───── Data excerpts ─────
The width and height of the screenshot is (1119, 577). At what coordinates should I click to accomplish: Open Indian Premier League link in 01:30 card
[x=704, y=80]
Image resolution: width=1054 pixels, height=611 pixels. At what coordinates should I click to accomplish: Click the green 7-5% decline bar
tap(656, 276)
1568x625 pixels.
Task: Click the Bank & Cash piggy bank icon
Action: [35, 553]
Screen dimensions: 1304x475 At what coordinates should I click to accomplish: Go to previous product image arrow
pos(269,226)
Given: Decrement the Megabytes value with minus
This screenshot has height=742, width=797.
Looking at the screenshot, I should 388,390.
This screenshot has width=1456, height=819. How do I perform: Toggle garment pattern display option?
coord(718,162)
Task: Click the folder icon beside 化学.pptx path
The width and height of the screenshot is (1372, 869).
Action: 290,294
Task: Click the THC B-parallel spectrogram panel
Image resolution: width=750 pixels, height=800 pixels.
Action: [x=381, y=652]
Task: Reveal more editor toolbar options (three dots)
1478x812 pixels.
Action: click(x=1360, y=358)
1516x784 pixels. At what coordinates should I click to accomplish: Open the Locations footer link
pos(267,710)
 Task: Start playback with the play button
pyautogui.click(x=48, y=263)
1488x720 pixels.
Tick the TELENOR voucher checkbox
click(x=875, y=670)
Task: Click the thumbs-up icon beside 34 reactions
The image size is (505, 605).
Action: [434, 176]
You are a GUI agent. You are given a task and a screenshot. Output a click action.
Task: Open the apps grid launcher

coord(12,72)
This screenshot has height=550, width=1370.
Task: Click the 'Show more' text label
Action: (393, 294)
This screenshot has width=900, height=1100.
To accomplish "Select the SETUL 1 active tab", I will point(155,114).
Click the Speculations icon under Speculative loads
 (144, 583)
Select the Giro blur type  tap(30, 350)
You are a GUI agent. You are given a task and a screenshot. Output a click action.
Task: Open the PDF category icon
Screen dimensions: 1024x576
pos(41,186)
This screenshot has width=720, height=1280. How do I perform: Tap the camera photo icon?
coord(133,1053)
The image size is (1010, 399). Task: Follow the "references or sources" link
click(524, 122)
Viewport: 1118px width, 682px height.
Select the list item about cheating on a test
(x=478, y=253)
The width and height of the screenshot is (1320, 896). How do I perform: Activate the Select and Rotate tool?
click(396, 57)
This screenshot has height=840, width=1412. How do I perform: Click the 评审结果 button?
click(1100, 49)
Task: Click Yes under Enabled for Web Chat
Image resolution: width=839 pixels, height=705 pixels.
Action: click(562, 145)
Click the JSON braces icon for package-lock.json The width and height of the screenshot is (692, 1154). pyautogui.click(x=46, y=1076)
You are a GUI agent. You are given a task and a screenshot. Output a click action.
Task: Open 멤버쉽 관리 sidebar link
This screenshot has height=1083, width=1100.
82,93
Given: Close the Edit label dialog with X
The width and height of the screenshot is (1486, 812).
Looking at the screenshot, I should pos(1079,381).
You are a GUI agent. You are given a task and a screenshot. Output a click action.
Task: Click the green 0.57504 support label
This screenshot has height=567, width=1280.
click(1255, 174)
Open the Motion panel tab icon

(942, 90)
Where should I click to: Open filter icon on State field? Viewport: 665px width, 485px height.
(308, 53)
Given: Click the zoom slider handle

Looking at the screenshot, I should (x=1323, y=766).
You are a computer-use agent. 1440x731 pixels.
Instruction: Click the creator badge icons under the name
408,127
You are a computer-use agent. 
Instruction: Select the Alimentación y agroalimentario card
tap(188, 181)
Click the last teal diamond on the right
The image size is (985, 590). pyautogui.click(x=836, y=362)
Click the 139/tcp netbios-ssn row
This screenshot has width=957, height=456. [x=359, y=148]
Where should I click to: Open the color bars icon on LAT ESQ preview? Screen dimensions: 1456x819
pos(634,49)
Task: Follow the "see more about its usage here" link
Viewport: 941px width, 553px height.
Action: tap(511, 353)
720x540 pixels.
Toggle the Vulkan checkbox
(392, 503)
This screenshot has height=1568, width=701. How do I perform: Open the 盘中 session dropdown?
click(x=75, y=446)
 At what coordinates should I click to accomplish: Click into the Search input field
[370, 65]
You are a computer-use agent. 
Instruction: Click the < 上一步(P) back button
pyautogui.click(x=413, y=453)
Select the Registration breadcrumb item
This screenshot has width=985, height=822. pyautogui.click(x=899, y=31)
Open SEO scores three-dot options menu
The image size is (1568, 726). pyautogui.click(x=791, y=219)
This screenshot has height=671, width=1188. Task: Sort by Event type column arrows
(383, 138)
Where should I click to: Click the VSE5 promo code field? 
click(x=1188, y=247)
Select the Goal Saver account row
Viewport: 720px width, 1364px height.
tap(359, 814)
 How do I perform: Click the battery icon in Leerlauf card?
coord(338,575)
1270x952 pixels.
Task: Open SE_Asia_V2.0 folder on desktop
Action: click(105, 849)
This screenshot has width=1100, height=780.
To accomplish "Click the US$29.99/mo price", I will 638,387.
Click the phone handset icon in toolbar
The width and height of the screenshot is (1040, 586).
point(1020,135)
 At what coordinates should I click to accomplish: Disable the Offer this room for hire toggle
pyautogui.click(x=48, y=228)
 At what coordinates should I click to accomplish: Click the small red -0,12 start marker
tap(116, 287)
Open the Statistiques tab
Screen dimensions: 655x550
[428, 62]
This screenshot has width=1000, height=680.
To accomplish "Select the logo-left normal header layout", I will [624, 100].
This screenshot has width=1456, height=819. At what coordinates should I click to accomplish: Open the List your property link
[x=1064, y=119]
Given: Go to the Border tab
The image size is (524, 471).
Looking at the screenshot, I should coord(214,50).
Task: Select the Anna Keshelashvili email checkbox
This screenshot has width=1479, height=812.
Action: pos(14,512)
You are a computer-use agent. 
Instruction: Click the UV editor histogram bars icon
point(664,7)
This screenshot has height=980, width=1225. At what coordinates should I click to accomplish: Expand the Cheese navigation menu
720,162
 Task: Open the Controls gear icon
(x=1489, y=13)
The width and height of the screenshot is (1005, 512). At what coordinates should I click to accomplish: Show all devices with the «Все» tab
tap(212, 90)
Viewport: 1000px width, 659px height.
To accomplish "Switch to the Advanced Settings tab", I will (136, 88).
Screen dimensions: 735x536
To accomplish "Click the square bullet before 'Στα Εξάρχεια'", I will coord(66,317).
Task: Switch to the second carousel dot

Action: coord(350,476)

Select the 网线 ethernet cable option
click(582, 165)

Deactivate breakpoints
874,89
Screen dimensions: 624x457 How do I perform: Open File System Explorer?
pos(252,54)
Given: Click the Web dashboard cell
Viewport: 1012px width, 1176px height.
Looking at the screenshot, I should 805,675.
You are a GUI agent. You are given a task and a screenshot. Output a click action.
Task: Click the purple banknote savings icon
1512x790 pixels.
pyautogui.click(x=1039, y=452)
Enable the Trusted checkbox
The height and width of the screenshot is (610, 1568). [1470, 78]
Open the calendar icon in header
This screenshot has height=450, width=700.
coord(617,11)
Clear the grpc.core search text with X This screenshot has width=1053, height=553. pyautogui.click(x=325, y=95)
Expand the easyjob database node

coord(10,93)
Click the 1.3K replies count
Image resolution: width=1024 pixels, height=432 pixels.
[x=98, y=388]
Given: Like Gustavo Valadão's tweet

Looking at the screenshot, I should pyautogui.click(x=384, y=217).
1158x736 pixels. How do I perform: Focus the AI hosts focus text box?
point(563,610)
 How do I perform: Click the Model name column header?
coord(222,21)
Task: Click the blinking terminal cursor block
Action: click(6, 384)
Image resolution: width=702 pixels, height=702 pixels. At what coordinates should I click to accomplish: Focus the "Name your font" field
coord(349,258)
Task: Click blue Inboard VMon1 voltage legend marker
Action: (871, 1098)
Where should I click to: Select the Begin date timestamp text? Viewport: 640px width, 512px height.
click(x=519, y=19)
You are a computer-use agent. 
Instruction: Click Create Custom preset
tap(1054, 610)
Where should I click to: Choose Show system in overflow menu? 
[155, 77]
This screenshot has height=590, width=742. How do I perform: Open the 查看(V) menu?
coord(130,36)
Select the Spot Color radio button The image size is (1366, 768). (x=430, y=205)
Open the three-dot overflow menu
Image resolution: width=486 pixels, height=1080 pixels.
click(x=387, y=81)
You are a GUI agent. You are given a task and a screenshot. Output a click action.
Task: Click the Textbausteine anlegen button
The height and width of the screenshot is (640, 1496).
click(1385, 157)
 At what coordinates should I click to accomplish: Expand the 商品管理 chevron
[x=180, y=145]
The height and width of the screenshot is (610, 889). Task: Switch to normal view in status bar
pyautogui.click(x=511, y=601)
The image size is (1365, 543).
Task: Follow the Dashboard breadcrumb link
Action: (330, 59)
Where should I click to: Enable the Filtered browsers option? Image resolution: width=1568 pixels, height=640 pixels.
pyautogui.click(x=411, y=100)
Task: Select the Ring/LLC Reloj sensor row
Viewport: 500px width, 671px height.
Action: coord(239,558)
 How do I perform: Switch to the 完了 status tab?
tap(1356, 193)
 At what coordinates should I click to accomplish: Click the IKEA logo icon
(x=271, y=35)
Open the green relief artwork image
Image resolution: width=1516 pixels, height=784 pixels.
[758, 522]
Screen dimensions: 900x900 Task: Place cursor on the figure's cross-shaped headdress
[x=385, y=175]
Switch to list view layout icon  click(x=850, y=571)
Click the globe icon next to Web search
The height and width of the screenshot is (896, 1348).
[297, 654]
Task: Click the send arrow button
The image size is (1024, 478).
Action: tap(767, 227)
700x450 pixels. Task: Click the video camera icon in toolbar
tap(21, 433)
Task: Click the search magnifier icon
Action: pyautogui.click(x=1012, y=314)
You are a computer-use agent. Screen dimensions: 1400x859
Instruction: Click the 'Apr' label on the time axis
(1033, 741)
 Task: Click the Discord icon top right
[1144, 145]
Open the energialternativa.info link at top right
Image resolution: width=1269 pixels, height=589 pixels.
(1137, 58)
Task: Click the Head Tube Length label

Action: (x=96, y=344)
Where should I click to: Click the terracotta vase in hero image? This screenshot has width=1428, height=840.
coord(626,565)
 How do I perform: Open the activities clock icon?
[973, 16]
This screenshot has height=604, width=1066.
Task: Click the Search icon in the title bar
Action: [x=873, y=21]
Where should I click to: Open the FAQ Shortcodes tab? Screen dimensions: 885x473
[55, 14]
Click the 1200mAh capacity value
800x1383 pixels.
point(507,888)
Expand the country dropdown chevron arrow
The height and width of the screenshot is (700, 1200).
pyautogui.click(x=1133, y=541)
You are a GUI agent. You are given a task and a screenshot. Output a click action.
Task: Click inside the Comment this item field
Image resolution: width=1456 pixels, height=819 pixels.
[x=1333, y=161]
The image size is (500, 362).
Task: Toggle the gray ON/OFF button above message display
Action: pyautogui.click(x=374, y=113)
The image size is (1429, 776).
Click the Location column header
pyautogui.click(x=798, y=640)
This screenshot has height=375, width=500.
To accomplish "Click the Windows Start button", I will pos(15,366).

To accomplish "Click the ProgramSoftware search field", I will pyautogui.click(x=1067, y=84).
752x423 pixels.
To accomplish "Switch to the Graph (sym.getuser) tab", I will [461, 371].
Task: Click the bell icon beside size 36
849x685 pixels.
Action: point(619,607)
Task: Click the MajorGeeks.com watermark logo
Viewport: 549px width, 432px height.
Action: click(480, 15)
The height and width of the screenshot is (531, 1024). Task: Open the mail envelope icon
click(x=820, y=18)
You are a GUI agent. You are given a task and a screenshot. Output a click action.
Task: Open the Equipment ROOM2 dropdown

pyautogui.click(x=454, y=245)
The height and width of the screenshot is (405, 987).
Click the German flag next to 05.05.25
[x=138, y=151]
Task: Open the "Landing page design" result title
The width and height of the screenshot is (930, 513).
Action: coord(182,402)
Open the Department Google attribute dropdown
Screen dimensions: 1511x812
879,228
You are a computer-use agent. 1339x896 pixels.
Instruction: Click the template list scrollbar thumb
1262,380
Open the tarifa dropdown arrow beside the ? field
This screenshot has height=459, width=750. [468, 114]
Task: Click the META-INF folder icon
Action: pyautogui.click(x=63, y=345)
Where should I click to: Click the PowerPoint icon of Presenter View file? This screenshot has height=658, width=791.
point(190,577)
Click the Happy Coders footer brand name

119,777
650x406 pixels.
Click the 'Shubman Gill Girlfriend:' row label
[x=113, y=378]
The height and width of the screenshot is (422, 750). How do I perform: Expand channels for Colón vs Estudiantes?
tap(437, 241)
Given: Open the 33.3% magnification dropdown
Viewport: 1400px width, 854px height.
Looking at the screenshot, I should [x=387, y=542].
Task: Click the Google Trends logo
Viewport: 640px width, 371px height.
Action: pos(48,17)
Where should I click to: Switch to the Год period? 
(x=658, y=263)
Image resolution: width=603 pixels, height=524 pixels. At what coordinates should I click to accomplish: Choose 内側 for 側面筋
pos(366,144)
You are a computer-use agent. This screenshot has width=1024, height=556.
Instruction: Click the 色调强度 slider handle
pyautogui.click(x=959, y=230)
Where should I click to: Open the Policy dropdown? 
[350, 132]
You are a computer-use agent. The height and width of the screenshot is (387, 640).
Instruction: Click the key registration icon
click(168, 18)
─────
▶ What to produce
Find every row above that contains the string "Choose", matching case exactly, and copy each of those rows in full.

▶ Task answer
Where should I click to: Choose Show system in overflow menu? 
Image resolution: width=603 pixels, height=524 pixels. At what coordinates should I click to accomplish: Choose 内側 for 側面筋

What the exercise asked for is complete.